Evangelical Christians have been accused of being anti-science for two reasons: opposing neo-Darwinian evolution and opposing embryonic stem cell research. While the former argument is fair, the latter is not. Science does not want to be ethically judged from the outside. How dare you place strictures about a therapy that was so self-evidently the next big thing? The Bush Administration was excoriated for only supporting stem cell lines that were corrupted by mouse cells. Scientists argued we cannot do good research based on these defective stem cell lines. Now they have a bigger problem. The stem cells mutate in the same way cancer cells do.
News @ nature.com is reporting that Gene defects plague stem-cell lines.
Embryonic stem cells that are cultured in the lab accumulate an alarming array of genetic changes, including mutations known to be linked to cancer. The finding throws into question whether such cells could eventually be used for therapy, unless they can be kept fresh and checked for mutations before use.
Researchers think that stem cells, which can be programmed to grow into any kind of cell, could one day be used to regenerate or replace cells and organs damaged by disease. But growing these cells has proven problematic.
In January, researchers announced that most human embryonic stem-cell lines, including ones approved by the US government for use in federally funded studies, have been contaminated by animal cells used as a growth medium in lab dishes. Any cell containing such foreign proteins would presumably trigger a damaging immune response if transplanted into a human patient. Researchers realized they would have to grow their cells differently in order to use them for therapy.

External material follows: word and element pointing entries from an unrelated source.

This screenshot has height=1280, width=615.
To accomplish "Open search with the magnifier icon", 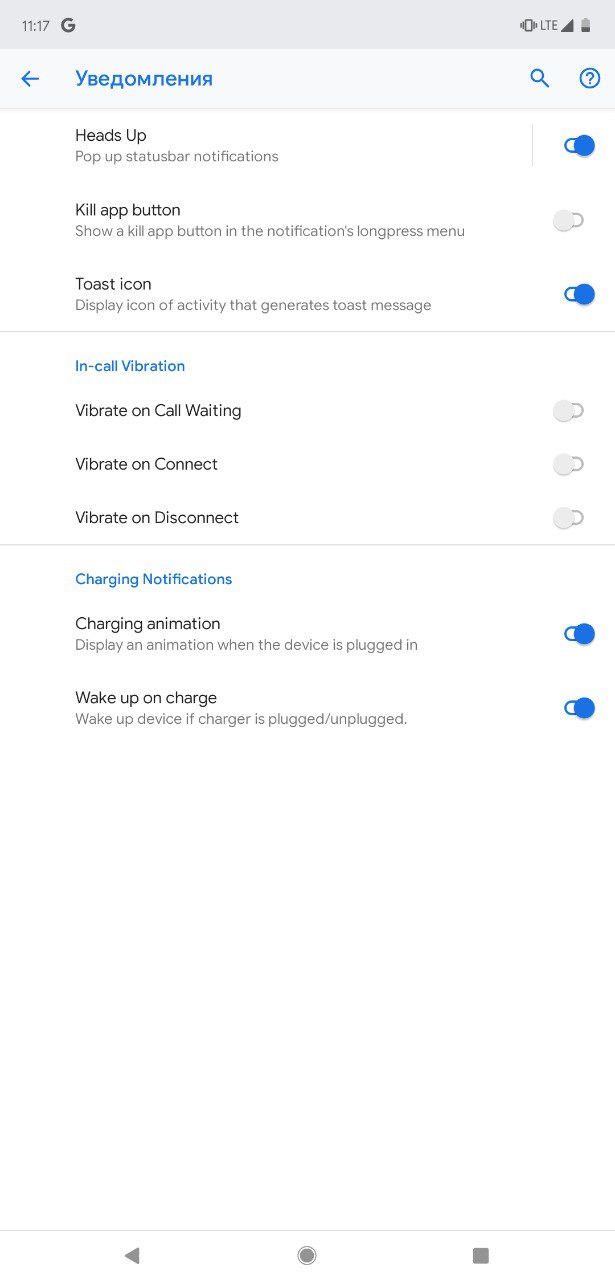I will tap(540, 79).
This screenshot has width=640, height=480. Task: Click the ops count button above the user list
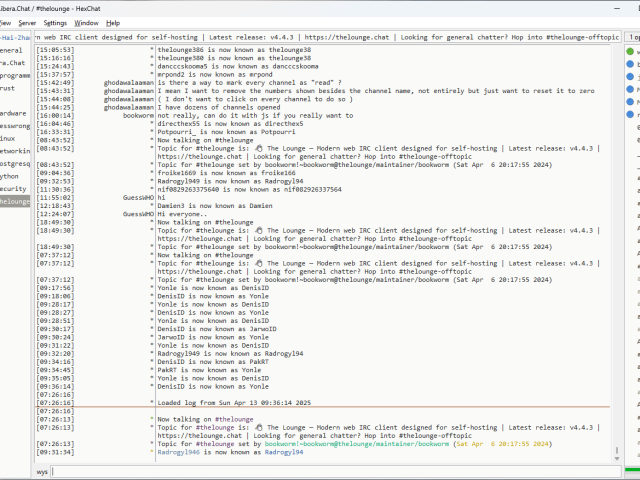pyautogui.click(x=634, y=37)
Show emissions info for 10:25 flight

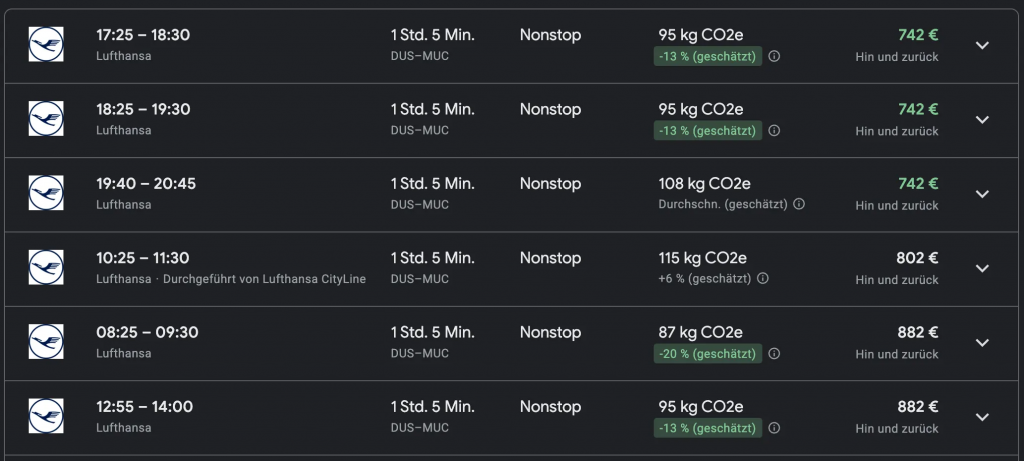761,279

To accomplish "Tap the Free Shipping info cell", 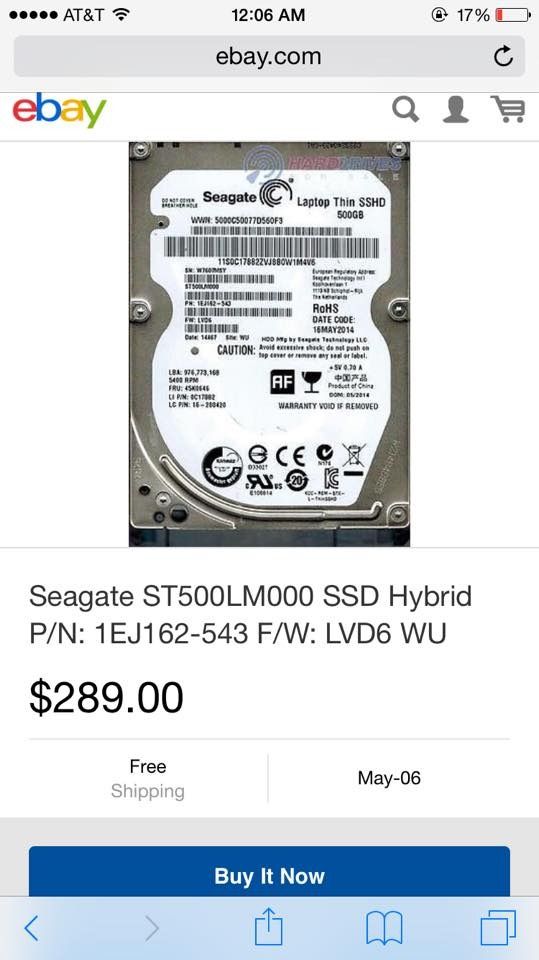I will (148, 778).
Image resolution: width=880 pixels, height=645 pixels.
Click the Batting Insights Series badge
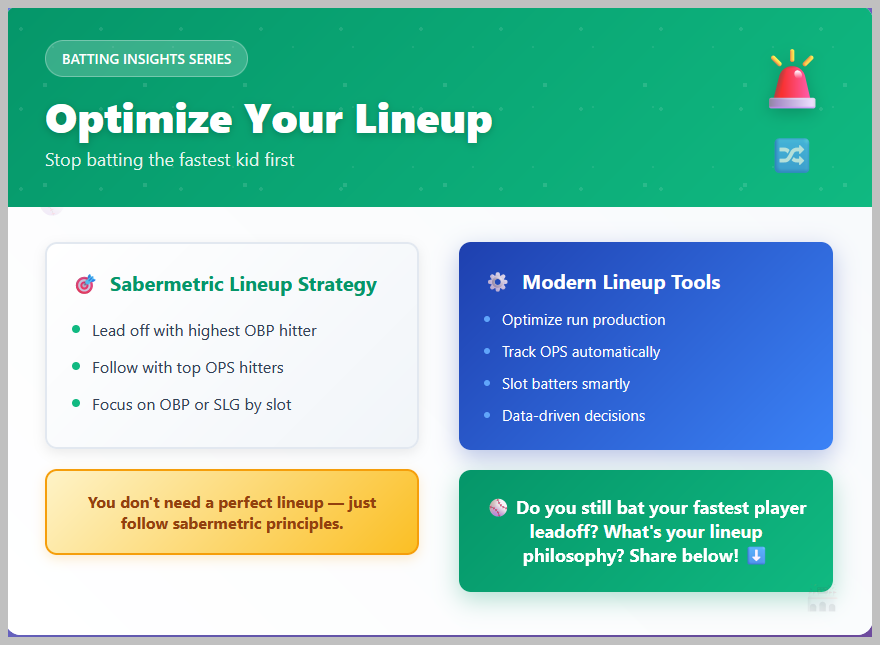[146, 59]
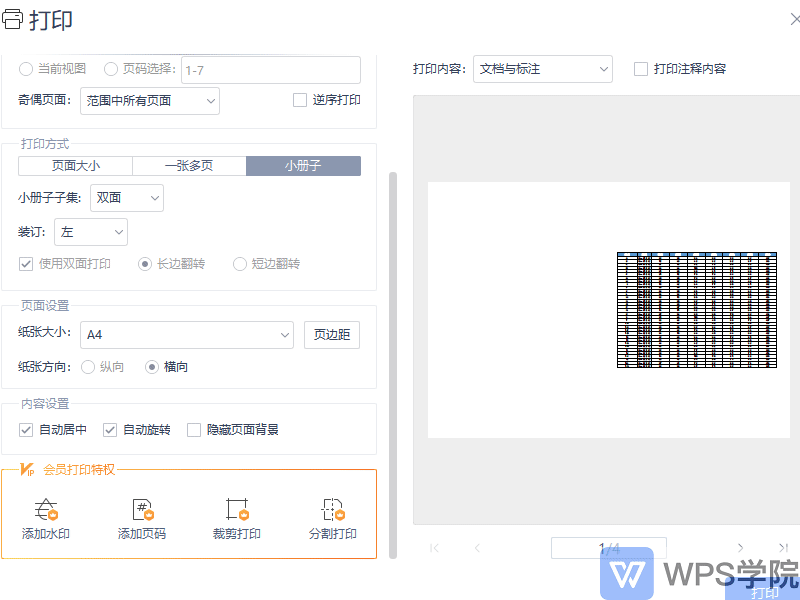Open the Crop Print (裁剪打印) tool
800x600 pixels.
237,510
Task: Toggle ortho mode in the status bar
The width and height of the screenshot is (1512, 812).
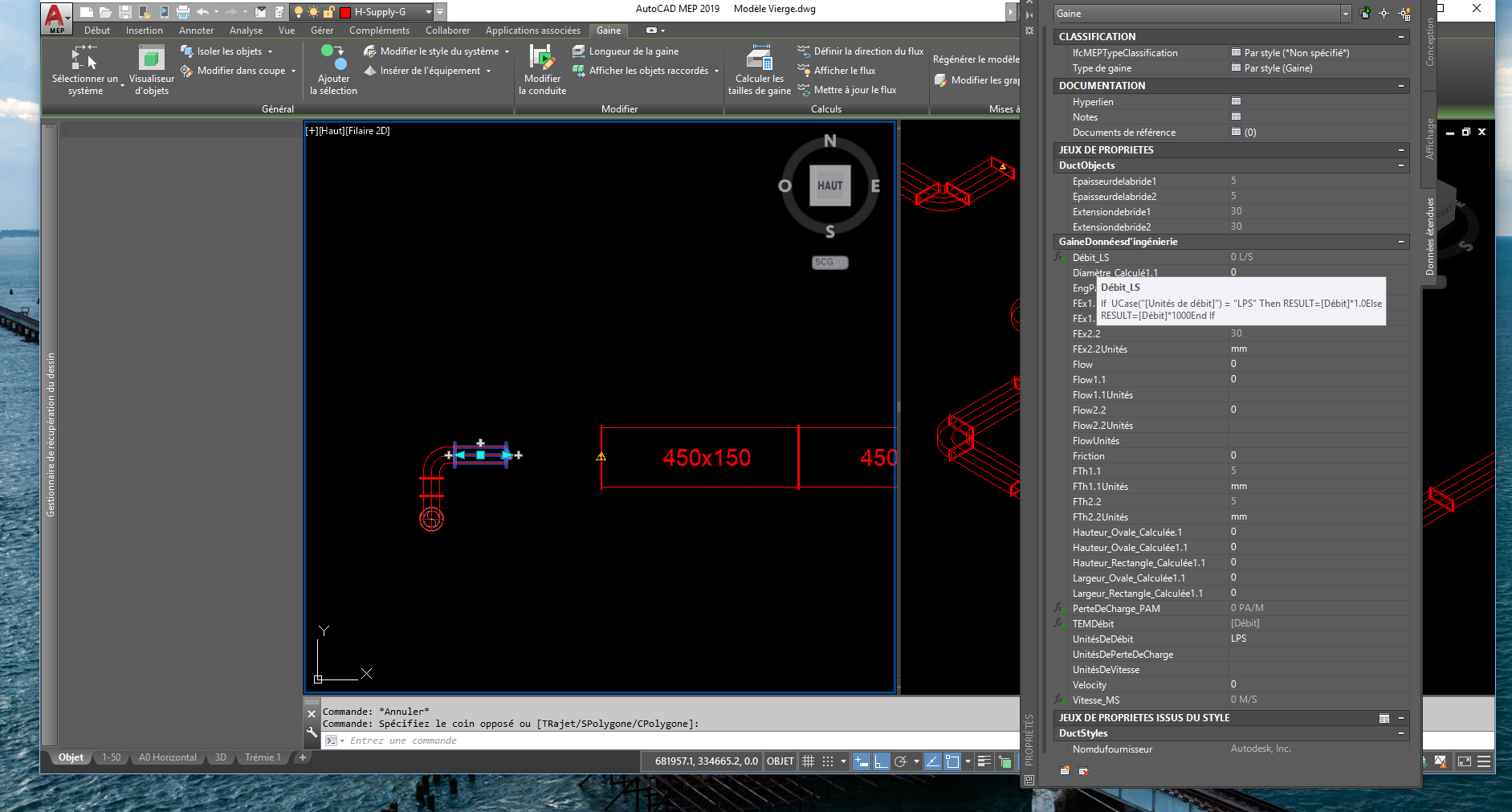Action: pos(881,761)
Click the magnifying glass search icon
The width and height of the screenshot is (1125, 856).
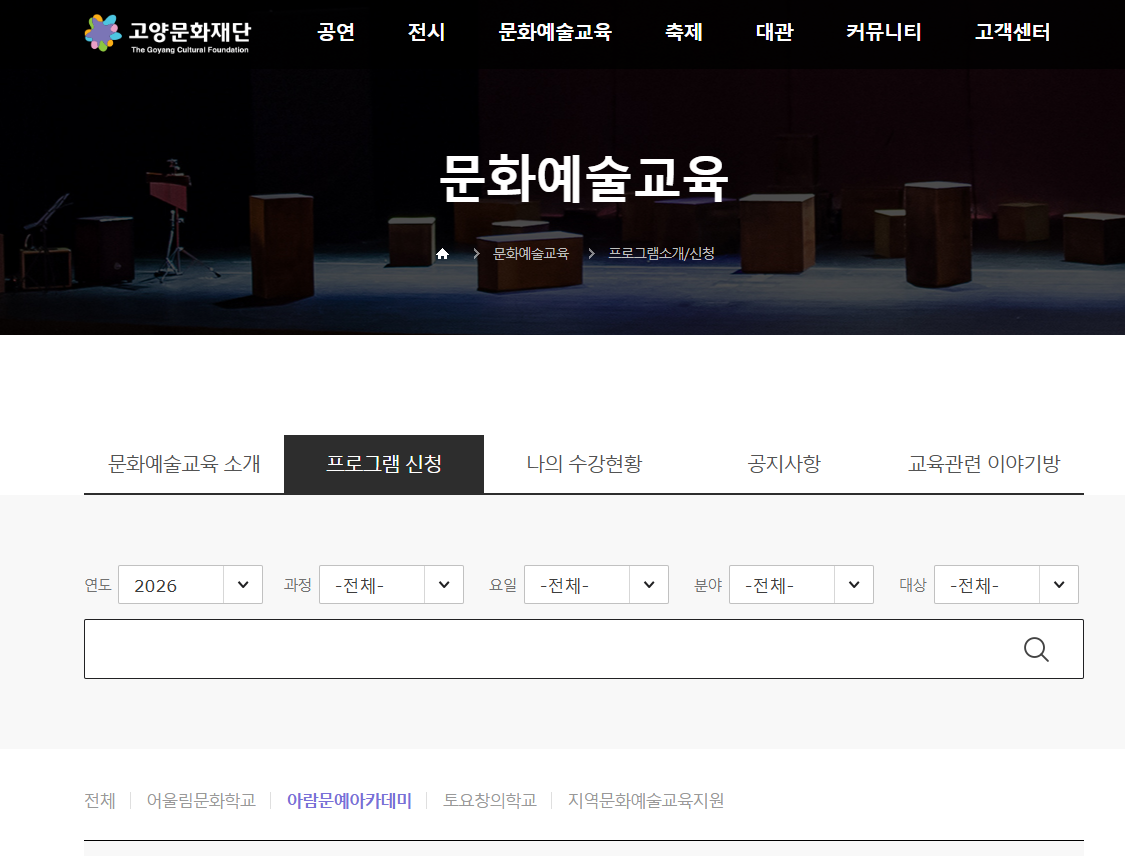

Now another difficulty has come to light. The longer the cells are kept, and the more they divide, the more errors they build up in their genetic code. "These mutations we are finding are a much bigger problem," says Aravinda Chakravarti of the Johns Hopkins University in Baltimore, Maryland.
How does this happen?
All DNA tends to accumulate mutations as it divides, because each step in the copying process can introduce errors. But previous, smaller studies of stem cells had not found problematic levels of mutations.
Chakravarti and his colleagues decided to take a closer look, examining nine of the human embryonic stem-cell lines that have federal approval. They compared frozen, archived cells with 'daughter' generations that had been created from these.
Many of the archived cells seemed normal, although some had already divided tens of times to build up cell numbers into the billions. But errors began to appear after further divisions. Out of nine cell lines, eight developed one or more genetic changes commonly observed in human cancers, the team reports in Nature Genetics1.
The researchers make the following damning assessment:
The finding undermines a general assumption that stem cells remain unblemished until they are programmed to become a certain type of cell. "This is not good news. It suggests that the biological properties of the cells before and after replicating could be different," says Chakravarti.
Does this argue just against the federal lines because we need to replicate them more? That's the argument made by Roger Pedersen:
Stem-cell expert Roger Pedersen of the University of Cambridge, UK, says he takes a "glass half full" view of the findings, because the billions of archived cells seemed normal. This shows that the replications needed to boost stem-cell numbers to usable levels do not necessarily cause problems.
Pedersen adds that the study supports the idea that more, fresh stem-cell lines would be useful for the scientific community: US federal research currently relies on a very limited number of lines.
My response is that this shows a possible defect in the whole approach given the small number of stem cells in a blastocyst. Thus, you need to be replicate the stem cells and at the same time you need to minimize the number of generations from the original stem cells. The problem may not be detectable -- the billions of cells seemed normal -- until the number of generations is increased. The bottom line is that a source other than human embryos is needed for better, fresher stem cells.